Recurrent Neural Networks (RNNs) have been widely used in natural language
processing and computer vision. Among them, the Hierarchical Multi-scale RNN
(HM-RNN), a kind of multi-scale hierarchical RNN proposed recently, can learn
the hierarchical temporal structure from data automatically. In this paper, we
extend the work to solve the computer vision task of action recognition.

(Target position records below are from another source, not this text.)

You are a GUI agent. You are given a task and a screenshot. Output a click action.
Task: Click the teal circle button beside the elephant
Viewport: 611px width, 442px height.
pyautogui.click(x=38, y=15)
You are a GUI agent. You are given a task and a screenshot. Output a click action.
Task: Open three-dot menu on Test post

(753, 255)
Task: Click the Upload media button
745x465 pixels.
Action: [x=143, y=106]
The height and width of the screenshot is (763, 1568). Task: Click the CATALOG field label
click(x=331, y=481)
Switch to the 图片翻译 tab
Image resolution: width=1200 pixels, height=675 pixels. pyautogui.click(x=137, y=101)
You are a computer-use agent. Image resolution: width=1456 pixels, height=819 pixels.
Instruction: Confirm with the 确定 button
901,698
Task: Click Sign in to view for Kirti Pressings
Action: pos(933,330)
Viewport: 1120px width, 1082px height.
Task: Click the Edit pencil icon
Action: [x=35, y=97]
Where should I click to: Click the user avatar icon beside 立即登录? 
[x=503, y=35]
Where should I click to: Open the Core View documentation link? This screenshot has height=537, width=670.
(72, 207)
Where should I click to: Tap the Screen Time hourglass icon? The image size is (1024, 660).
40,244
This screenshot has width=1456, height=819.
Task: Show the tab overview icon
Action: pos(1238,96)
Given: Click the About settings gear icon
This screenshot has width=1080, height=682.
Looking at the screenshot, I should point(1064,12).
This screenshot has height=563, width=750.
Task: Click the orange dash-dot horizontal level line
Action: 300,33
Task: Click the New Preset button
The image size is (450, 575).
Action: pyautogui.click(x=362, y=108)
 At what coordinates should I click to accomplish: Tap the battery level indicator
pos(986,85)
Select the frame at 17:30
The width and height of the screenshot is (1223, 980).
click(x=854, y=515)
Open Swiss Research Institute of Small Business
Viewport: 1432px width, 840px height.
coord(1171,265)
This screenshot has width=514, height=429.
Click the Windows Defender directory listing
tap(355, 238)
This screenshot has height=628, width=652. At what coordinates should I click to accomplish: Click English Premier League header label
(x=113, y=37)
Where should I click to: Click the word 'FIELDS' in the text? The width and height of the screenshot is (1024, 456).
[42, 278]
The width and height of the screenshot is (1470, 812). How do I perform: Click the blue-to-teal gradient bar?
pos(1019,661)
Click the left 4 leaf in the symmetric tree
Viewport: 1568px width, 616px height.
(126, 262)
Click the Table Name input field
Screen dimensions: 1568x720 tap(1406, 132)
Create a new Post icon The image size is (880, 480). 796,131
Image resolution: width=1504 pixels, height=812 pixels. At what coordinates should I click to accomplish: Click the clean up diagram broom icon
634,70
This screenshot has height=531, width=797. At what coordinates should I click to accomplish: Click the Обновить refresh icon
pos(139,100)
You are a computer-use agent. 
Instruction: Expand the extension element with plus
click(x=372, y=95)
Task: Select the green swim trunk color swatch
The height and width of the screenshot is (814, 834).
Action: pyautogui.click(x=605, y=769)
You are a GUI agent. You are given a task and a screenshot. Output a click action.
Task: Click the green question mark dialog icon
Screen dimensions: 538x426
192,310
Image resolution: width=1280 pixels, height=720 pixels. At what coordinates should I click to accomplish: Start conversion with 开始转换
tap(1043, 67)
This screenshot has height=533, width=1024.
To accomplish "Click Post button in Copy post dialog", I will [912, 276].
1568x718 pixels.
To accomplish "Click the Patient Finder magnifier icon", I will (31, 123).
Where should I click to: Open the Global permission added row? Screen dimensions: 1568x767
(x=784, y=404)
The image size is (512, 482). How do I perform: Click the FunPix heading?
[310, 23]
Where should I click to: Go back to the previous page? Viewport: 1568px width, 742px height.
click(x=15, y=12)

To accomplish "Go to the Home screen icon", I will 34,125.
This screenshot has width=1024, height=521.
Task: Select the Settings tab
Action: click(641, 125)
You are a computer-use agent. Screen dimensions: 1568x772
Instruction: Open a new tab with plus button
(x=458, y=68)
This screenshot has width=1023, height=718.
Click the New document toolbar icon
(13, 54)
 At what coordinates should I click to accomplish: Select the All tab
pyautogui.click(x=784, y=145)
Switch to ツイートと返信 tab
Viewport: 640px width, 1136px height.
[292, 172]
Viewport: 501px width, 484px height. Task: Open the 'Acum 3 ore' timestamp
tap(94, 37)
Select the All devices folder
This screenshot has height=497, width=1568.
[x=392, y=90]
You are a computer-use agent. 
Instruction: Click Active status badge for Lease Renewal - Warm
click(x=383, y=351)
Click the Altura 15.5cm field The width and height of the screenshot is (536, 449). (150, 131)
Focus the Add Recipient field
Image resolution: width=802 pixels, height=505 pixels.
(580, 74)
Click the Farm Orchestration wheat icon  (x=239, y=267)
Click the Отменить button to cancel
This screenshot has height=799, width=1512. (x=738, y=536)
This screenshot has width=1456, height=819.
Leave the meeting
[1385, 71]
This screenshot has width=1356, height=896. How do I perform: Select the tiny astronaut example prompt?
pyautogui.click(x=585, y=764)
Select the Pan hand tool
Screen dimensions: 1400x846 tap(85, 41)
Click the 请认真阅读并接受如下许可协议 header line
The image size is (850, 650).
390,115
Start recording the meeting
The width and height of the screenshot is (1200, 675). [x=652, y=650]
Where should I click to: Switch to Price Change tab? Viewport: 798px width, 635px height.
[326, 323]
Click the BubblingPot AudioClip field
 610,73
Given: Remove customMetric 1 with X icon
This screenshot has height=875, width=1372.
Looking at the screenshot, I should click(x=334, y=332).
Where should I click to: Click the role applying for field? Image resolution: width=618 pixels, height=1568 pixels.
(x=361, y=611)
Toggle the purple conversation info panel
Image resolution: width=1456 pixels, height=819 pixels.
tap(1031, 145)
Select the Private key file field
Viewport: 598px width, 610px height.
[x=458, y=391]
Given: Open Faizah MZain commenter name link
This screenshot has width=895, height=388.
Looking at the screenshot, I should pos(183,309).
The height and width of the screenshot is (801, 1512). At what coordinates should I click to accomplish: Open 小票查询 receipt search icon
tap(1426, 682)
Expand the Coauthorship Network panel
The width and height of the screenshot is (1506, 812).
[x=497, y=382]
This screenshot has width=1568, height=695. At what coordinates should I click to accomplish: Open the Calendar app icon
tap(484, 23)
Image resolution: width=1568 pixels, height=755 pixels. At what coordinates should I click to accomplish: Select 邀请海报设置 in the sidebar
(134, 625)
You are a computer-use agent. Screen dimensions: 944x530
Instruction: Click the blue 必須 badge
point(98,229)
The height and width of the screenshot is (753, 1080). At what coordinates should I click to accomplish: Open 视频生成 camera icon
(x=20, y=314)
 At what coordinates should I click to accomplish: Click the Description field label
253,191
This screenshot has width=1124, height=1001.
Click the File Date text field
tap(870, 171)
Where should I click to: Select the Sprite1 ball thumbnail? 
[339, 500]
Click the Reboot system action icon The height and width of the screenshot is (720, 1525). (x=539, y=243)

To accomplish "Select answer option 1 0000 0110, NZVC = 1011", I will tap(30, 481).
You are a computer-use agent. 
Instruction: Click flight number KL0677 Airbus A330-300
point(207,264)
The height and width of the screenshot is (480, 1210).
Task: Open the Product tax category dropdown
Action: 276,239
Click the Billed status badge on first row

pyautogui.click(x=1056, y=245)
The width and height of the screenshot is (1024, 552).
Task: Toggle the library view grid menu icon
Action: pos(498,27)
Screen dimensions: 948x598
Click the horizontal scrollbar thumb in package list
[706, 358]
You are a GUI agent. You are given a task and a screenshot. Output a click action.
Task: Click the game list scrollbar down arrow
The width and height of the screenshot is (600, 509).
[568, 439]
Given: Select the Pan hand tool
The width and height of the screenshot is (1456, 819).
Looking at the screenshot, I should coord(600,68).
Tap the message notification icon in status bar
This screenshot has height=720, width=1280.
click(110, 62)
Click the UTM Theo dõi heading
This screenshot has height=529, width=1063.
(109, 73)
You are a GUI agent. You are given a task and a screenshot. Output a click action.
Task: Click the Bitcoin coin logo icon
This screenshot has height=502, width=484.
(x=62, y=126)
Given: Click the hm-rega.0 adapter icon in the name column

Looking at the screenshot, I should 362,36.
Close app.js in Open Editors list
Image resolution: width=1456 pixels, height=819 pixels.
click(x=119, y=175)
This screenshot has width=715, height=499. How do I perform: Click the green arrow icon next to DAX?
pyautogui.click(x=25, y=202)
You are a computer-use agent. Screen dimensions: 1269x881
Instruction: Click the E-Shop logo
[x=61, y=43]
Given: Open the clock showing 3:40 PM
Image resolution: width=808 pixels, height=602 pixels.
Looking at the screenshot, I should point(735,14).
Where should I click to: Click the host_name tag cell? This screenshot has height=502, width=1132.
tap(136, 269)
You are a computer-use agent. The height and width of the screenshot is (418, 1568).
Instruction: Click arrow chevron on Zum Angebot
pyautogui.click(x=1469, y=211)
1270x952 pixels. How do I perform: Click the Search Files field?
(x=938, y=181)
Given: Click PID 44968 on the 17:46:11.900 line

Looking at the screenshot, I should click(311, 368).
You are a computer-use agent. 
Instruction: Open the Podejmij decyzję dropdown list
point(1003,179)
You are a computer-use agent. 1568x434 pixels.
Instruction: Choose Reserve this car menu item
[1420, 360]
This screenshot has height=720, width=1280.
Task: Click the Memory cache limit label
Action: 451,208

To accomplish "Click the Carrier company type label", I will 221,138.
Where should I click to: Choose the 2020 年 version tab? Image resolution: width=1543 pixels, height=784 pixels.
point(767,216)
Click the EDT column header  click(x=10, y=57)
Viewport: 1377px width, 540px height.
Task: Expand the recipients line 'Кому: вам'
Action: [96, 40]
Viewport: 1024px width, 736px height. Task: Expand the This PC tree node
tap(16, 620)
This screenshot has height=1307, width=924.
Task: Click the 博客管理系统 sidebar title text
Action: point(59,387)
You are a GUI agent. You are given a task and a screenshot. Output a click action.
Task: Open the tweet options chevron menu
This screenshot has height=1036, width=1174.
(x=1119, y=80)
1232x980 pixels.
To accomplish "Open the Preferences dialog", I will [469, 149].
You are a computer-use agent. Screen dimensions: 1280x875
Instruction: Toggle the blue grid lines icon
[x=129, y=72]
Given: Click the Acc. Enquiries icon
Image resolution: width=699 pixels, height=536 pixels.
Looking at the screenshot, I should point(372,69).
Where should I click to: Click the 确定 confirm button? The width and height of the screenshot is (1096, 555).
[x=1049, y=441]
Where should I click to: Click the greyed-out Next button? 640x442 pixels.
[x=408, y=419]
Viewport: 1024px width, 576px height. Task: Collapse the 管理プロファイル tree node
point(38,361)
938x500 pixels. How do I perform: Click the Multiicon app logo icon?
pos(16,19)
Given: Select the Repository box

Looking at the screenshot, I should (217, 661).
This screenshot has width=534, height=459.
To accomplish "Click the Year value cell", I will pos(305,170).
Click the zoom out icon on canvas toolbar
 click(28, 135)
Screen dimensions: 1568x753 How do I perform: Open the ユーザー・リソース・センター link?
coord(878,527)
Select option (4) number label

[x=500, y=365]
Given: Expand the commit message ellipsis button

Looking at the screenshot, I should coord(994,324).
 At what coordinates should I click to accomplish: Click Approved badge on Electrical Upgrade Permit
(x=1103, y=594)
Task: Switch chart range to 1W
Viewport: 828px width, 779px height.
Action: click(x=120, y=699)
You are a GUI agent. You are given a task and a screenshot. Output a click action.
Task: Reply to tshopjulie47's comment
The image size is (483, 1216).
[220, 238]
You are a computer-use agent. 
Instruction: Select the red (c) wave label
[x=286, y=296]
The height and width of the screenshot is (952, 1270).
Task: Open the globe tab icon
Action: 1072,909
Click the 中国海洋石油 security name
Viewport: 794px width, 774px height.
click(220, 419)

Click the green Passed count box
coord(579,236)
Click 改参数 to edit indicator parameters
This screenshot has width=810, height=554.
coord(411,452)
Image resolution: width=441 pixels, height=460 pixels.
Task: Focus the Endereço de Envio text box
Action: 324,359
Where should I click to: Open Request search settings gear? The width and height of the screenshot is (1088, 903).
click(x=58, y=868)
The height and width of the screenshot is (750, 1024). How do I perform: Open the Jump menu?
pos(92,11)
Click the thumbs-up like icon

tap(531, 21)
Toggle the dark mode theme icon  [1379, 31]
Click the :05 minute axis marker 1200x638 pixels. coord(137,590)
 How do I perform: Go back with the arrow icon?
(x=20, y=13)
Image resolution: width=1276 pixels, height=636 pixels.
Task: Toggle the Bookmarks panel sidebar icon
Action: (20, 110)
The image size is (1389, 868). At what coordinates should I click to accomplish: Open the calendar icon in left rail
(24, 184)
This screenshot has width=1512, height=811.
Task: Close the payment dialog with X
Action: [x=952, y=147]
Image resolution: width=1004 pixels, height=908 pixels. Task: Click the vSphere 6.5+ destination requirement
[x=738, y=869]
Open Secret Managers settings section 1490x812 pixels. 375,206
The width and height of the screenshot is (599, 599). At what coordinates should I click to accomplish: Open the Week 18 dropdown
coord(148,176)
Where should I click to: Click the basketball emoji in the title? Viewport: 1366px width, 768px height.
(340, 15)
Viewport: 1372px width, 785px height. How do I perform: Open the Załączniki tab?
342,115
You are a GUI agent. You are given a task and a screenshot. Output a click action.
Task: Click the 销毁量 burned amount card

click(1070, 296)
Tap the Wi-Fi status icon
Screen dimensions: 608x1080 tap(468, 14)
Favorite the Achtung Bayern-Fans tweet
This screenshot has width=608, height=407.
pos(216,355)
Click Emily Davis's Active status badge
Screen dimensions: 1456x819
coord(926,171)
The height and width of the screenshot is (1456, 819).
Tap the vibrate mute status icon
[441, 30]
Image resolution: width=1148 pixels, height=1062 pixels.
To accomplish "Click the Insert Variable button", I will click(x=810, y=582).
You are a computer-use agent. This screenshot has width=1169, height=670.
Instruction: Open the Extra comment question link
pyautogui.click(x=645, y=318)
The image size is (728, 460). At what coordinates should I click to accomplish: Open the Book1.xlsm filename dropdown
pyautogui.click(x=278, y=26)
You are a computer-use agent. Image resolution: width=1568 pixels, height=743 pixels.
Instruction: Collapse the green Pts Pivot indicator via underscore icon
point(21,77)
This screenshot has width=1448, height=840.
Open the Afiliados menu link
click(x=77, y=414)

However, in sequence-to-sequence models like RNN, it is normally very hard to
discover the relationships between inputs and outputs given static inputs. As a
solution, attention mechanism could be applied to extract the relevant
information from input thus facilitating the modeling of input-output
relationships. Based on these considerations, we propose a novel attention
network, namely Hierarchical Multi-scale Attention Network (HM-AN), by
combining the HM-RNN and the attention mechanism and apply it to action
recognition. A newly proposed gradient estimation method for stochastic
neurons, namely Gumbel-softmax, is exploited to implement the temporal boundary
detectors and the stochastic hard attention mechanism. To amealiate the
negative effect of sensitive temperature of the Gumbel-softmax, an adaptive
temperature training method is applied to better the system performance. The
experimental results demonstrate the improved effect of HM-AN over LSTM with
attention on the vision task. Through visualization of what have been learnt by
the networks, it can be observed that both the attention regions of images and
the hierarchical temporal structure can be captured by HM-AN